Esoteric is a collection of lyric games with a more baroque, elaborate aesthetic than the minimalist lyric games I’ve previously read. It has a foreword saying that the games within: “remember when play was called ritual and games were called gods.”
There’s also an interesting instruction where players are told to avoid describing their play experiences to others. Keeping the experience secret is granted an aesthetic value in itself.
I’m reminded of a book about Freemasons I read once where it was argued that it’s impossible to learn Masonic secrets by reading descriptions of rituals because the secret is experiential. You can only know the secret by participating in rituals in good faith, making it impossible for anyone to know the secret except current and former Masons.
As a roleplayer and larper this kind of definition of secret knowledge is instinctively sensible: It brings to mind all those times I’ve tried to explain the experience to someone who has never played.
The games in Esoteric resemble ritual scripts but they are very word and language based, avoiding the more physical components of ritual design. This makes me wonder about the same question many lyric games rise: Are these for playing or reading?
Or perhaps that’s a boring question. One category in Esoteric is Games of Consumption, the first of which is called Wordhunger.

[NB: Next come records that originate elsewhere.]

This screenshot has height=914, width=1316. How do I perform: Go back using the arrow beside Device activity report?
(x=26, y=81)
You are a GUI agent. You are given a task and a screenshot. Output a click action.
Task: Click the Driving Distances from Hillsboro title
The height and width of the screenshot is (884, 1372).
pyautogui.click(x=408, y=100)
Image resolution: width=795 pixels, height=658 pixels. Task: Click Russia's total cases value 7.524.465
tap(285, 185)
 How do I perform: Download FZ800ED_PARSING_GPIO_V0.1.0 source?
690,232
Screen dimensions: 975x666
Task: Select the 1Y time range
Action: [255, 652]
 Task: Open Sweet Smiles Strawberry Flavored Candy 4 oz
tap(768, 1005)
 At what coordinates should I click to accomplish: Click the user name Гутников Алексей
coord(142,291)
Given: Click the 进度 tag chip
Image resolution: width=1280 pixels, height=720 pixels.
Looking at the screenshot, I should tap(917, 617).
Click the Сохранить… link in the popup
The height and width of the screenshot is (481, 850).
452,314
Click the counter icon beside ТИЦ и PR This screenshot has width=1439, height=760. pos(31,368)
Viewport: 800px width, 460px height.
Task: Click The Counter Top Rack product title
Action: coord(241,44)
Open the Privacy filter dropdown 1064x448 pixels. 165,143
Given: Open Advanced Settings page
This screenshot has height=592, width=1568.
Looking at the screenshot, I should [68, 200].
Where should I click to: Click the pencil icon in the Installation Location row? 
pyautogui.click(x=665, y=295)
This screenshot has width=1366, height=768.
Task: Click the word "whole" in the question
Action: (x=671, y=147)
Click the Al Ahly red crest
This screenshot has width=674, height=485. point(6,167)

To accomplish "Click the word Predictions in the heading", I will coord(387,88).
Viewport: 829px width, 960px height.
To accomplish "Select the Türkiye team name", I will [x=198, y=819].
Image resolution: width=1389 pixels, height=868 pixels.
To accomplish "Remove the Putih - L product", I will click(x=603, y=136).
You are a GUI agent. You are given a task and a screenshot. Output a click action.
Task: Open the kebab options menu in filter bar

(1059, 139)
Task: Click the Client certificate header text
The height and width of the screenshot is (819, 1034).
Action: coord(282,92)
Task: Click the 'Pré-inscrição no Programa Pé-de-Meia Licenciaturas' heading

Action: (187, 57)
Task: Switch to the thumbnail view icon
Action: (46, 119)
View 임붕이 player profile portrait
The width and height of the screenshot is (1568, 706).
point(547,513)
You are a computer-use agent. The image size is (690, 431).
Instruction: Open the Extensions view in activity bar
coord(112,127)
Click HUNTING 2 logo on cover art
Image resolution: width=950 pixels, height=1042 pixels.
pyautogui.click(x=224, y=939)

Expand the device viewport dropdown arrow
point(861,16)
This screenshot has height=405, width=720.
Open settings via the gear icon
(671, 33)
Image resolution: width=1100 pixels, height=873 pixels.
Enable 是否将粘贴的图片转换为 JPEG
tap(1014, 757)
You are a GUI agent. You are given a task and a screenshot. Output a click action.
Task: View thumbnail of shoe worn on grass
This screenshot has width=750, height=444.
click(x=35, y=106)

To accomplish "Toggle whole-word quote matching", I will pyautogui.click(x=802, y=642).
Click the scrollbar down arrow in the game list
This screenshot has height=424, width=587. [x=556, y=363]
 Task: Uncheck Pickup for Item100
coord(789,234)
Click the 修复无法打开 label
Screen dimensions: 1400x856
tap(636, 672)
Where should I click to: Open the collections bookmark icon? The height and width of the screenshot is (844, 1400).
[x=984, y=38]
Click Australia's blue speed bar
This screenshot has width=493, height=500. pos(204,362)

Two partners describe each other, focusing on what can be seen. It feels designed to tear away at people and the bonds that connect them.
Another is called The Breakdown Game in which one participant stands in the center of a circle and seeks to define themselves. Then others ask: “Yes you are, but what else are you?”
And then you continue until the person in the circle breaks apart and the next one steps in.
These are games that can be played but it’s also a fine choice not to play.